The dizziness had faded when Tim Pyatt woke up the morning after the Duke-Bucknell basketball game. But he couldn't figure out why his ribs were sore.
"Then I thought, ‘Oh, yeah. I had someone standing on a plywood board on my back,' " said Pyatt, a 1981 Duke graduate who now works as the university archivist. "I got to live out my fantasy of having the Blue Devil surf on me."
Pyatt fulfilled his Blue Devil dream and relived his student days as a member of the alumni pep band When Duke's regular student band is unable to play during exams and breaks, the alumni band fills the gap, dressed in the same blue-and-white-striped ruby shirts. Members come from as far away as Wisconsin, Connecticut, Florida and Oregon, and range in age from recent grads to an 81-year-old graduate of the class of ‘49.
Fans streaming into Cameron Stadium may see the older-than-college-age band members warming up by rolling like human cigarettes on the lobby floor – proof that there's no time limit on being a Cameron Crazy. As band members, they can take part in the Duke tradition of the surfing Blue Devil, lining up side by side and rolling underneath the plywood surfboard that serves as the "waves" for the mascot.
Though many universities have alumni bands, Duke's is relatively new. It began when Nick Superina '03 sent an e-mail to former band members shortly after graduation. Superina had been band president his junior and senior years, and the band was a big part of his life at Duke. He saw an alumni band as "a continuation of an incredible four years at Duke" and a way to support Duke athletics when members of the student band were scattered or studying.
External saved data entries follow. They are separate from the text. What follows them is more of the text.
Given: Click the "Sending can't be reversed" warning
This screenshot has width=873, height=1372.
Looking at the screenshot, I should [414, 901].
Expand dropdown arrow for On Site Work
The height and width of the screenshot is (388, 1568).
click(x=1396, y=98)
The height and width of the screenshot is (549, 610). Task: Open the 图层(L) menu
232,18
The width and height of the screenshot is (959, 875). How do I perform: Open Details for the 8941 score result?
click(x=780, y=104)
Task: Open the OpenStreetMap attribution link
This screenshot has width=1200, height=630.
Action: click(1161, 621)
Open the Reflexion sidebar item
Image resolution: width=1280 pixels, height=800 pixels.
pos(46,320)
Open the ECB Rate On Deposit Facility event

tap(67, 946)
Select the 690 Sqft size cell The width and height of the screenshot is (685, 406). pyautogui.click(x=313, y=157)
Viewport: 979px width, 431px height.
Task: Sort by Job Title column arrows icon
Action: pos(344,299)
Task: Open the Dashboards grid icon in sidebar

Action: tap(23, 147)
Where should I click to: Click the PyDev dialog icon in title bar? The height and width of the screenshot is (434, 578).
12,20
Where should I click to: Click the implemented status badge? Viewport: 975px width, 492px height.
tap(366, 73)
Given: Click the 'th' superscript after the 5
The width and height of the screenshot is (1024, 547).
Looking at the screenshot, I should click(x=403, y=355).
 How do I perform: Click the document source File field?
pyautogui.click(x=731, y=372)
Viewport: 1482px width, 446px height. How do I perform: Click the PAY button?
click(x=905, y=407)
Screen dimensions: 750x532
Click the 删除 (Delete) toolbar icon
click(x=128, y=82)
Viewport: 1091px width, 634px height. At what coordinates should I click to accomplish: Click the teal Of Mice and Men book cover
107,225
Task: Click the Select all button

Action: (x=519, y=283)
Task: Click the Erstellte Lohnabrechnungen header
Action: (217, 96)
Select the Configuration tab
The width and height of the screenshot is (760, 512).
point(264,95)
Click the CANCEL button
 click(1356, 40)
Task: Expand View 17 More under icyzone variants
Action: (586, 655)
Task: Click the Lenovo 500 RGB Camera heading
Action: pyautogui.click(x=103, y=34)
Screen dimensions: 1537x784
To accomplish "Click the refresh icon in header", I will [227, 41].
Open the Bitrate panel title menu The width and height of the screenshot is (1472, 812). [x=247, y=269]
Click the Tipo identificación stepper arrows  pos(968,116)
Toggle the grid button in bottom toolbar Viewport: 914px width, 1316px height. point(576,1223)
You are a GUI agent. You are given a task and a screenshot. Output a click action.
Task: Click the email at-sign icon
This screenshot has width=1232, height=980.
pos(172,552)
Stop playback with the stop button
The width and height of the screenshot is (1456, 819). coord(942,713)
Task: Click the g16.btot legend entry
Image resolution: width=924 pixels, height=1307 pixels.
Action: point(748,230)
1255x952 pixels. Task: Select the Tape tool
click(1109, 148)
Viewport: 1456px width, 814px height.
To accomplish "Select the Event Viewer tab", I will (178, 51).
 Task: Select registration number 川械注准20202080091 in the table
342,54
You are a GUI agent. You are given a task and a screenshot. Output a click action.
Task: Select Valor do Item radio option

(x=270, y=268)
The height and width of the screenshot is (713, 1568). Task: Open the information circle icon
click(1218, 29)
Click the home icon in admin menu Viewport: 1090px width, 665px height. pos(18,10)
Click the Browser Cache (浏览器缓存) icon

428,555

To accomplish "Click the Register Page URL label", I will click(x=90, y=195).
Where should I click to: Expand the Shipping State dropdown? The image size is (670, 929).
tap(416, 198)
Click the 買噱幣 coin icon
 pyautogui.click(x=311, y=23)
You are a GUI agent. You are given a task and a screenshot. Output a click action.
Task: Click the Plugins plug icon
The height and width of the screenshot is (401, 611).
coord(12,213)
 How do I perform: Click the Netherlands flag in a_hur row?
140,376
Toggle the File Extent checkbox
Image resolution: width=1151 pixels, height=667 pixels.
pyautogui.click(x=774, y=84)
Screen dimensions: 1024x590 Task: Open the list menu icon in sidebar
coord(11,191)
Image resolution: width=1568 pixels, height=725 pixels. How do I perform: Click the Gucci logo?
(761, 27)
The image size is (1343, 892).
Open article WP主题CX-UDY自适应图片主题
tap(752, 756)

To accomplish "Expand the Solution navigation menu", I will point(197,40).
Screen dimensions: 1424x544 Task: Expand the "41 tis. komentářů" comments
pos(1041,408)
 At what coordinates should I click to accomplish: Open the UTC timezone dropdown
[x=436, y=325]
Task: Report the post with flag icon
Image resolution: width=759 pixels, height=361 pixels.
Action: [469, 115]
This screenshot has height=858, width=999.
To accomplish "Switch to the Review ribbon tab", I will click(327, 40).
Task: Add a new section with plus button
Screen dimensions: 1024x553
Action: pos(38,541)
The listserv Superina got from the alumni office included about 1,500 alums who had played an instrument at Duke. Mike Rosen '84, a physician in New York who hadn't picked up his trombone in more than 20 years, was one of the first to respond.
Rosen had long felt that Duke should have a band that matched the success of his alma mater's athletics teams. The student band, with about 75 members, was small compared to other Atlantic Coast Conference schools that have bands of 200 or more and Big 10 school bands with 400 musicians.
Jeffrey Au, who was hired last year to direct Duke's athletics bands, leads the alumni band as well. The number of returning band alums is growing, and their involvement has the potential to aid the student band, too, he said.
"They will be a part of a family they can always come back to and enjoy a legacy at Duke," Rosen said.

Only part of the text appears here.